Stored items
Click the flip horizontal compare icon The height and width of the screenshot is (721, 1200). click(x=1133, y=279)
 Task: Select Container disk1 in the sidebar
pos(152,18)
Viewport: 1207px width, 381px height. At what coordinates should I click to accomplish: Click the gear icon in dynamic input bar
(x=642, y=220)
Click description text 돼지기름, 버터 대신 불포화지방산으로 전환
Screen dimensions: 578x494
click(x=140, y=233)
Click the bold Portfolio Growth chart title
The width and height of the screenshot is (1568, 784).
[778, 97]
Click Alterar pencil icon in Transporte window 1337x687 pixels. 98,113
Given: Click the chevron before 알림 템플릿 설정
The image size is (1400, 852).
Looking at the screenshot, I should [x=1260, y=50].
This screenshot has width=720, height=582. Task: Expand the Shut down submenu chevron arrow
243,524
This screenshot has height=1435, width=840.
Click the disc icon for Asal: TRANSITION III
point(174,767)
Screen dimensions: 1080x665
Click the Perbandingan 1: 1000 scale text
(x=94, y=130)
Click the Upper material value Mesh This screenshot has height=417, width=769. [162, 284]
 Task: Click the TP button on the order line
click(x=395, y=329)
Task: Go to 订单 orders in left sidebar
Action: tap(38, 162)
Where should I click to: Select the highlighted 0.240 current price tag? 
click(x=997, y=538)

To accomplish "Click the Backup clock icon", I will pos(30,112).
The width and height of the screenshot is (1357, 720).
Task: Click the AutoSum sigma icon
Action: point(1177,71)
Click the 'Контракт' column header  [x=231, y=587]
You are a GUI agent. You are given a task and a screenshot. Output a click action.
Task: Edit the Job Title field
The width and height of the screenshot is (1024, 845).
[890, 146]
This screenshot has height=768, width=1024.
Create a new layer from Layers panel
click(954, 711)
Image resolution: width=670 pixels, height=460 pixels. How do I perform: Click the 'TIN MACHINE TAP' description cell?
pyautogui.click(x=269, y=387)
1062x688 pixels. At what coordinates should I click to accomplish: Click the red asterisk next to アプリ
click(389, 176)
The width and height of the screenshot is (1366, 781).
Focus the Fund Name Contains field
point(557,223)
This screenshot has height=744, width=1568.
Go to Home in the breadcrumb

YOUR GOAL -> Can you repeat, word for word, every line above from the one containing "This screenshot has height=1435, width=840." down to the one containing "You are a GUI", including both?

EXERCISE OUTPUT ->
This screenshot has height=1435, width=840.
Click the disc icon for Asal: TRANSITION III
point(174,767)
Screen dimensions: 1080x665
Click the Perbandingan 1: 1000 scale text
(x=94, y=130)
Click the Upper material value Mesh This screenshot has height=417, width=769. [162, 284]
 Task: Click the TP button on the order line
click(x=395, y=329)
Task: Go to 订单 orders in left sidebar
Action: tap(38, 162)
Where should I click to: Select the highlighted 0.240 current price tag? 
click(x=997, y=538)

To accomplish "Click the Backup clock icon", I will pos(30,112).
The width and height of the screenshot is (1357, 720).
Task: Click the AutoSum sigma icon
Action: point(1177,71)
Click the 'Контракт' column header  [x=231, y=587]
You are a GUI agent. You are given a task and a screenshot. Output a click action.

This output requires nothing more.